• **SOURCE RECORDS**:
=== Section Start ===
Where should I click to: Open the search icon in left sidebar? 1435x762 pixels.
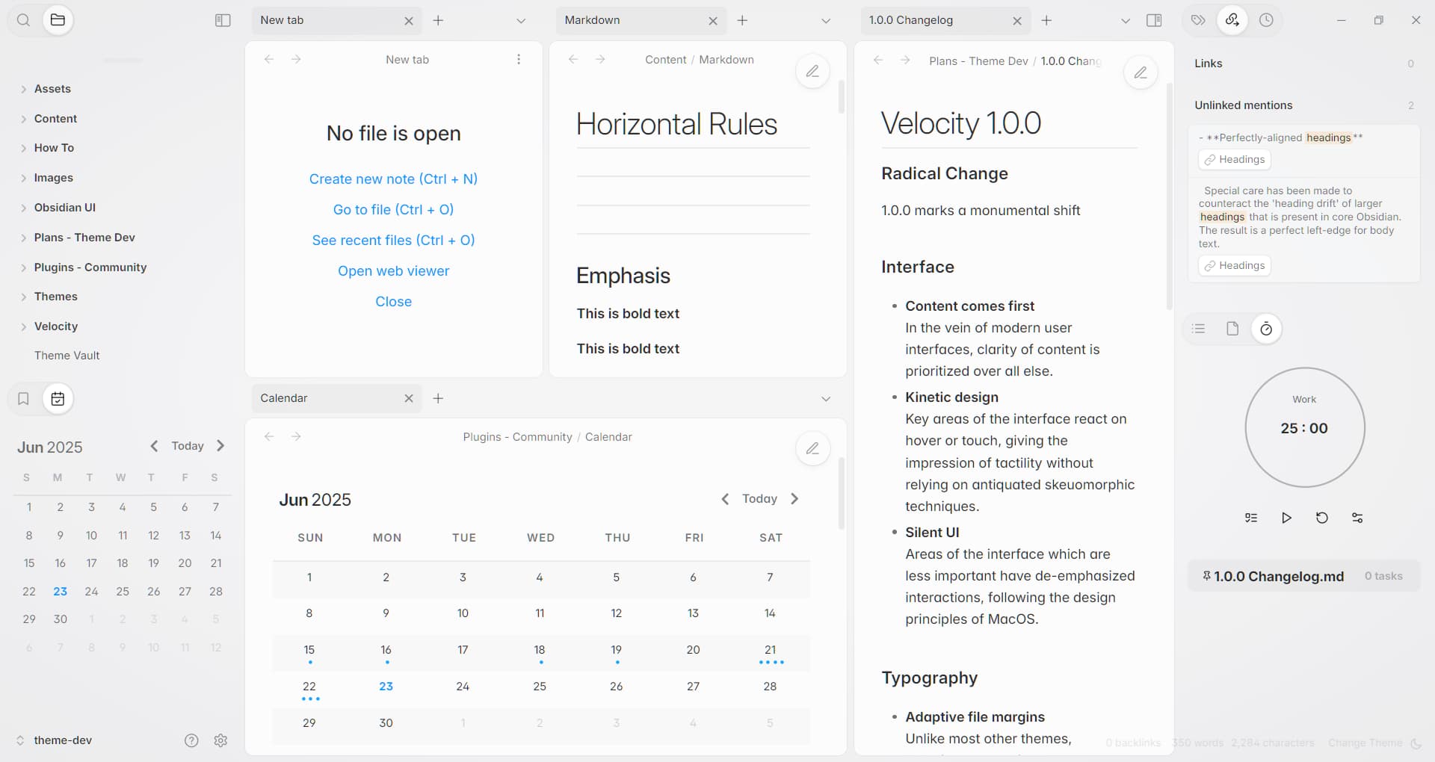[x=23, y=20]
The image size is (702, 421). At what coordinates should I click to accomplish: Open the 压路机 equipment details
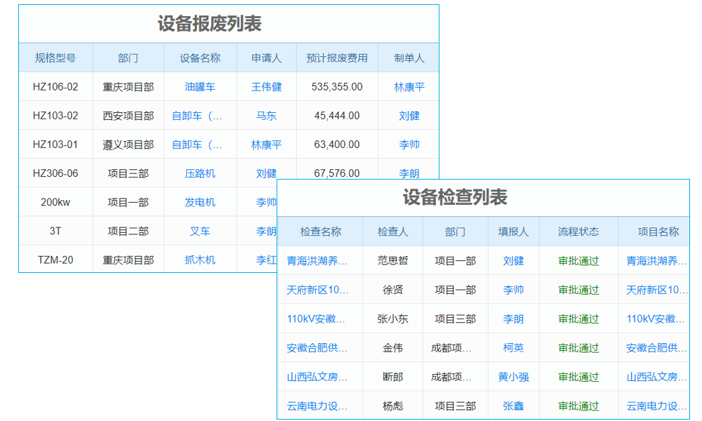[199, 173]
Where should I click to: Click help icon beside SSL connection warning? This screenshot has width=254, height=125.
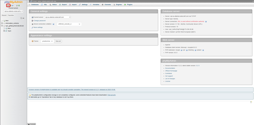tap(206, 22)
=== Section End ===
=== Section Start ===
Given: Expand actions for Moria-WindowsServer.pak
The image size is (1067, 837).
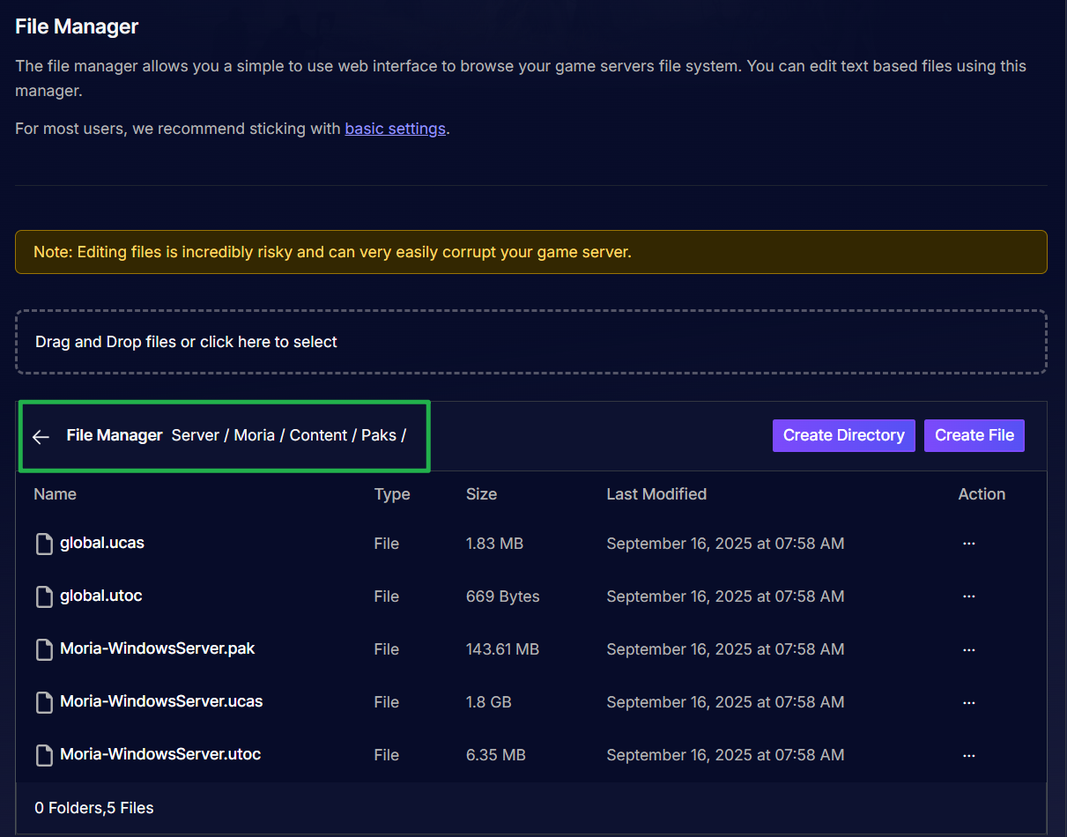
=== Section End ===
=== Section Start ===
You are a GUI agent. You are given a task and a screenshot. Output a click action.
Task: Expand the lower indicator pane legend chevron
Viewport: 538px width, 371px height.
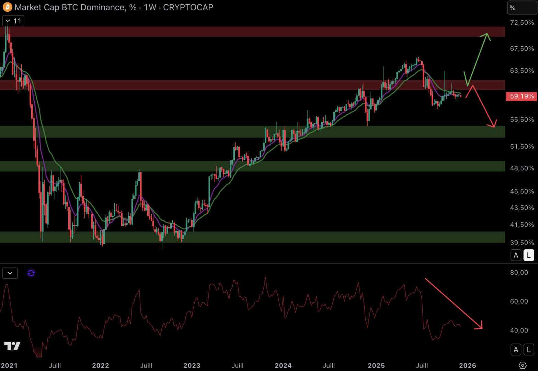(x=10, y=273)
=== Section End ===
• **TASK REQUIREMENTS**:
Given the entries above, count how many lines include the word "Expand"; respond with the number only.

• **ANSWER FOR THE TASK**:
2